Wir Heutigen aber hätten gern einen Terminkalender, keinen Stundenplan, und am liebsten eine mitlaufende Kamera mit sachkundigem Kommentator. Müßige Wünsche: Kein antiker Autor hat vorhersehen können, welche Bagatellen und Selbstverständlichkeiten – die nach zweitausend Jahren keine mehr sind – er uns hätte erklären müssen; und wo er tatsächlich Antworten gibt, da passiert es ihm oft genug wie nebenbei, versteckt und erst nach langer, zudringlicher Befragung. Das ist die Grunderfahrung und zugleich eine der Existenzberechtigungen für Historiker überhaupt.

Die Wissenslücken sind riesig – so riesig wie andererseits unser Schatz an Spezialkenntnissen über einzelne Sachgebiete und besondere Vorfälle. Kein ,kompletter‘ Standardtag irgendeines römischen Princeps von Augustus bis Severus Alexander lässt sich auch nur annähernd so dokumentieren, wie wir gern möchten.

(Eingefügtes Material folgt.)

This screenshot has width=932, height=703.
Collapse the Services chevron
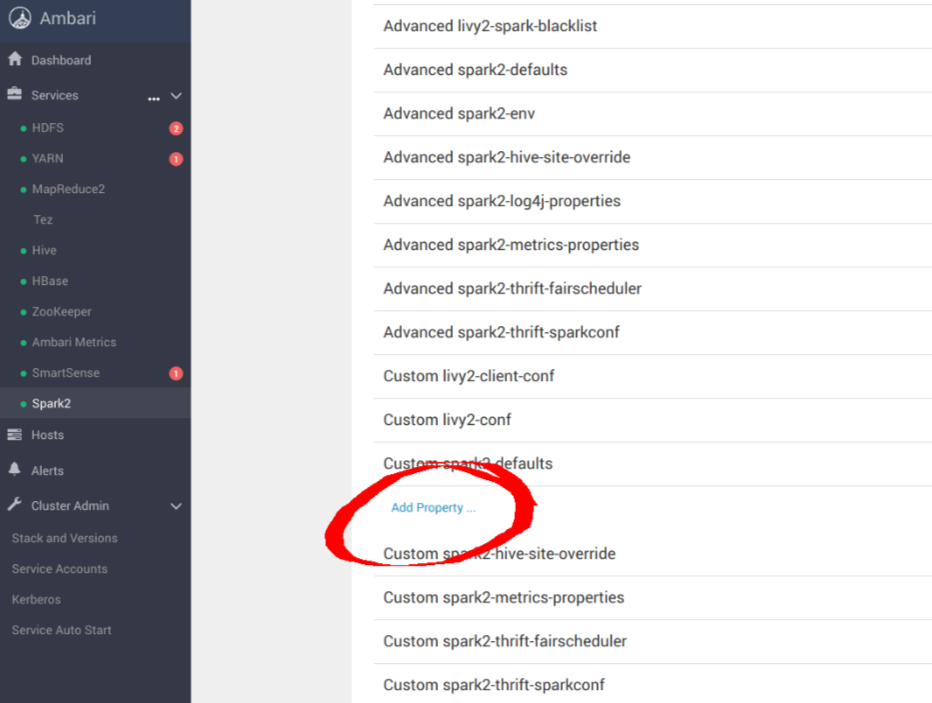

Ein Tag aus Caesars Leben ist ein Aufsatz, der nie gedruckt werden wird.4 Was dagegen möglich erscheint, ist die Rekonstruktion dessen, was seit Max Weber „Idealtyp“ heißt: eines Tages irgendwann zwischen 27 vor und 235 nach Christus, der zwar in der vorgestellten Form nie hätte ablaufen können, weil er viel mehr als nur komplett ist, doch dafür angefüllt mit allem, was sich überhaupt ,normalerweise‘ hätte ereignen können, und in hoffentlich sinnvoller Reihenfolge. Die Speisekarte in einem Restaurant ist größer als meine Mahlzeit (und mein Magen), doch irgendwo zumindest versteckt sich mein Essen in ihr – und um im Bild zu bleiben, verkehrt ein Kaiser in einem dermaßen exklusiven Lokal, dass das Menü von vornherein so erlesen wie überschaubar ist. Verkürzen wir ihm die Zeit und leisten wir ihm Gesellschaft!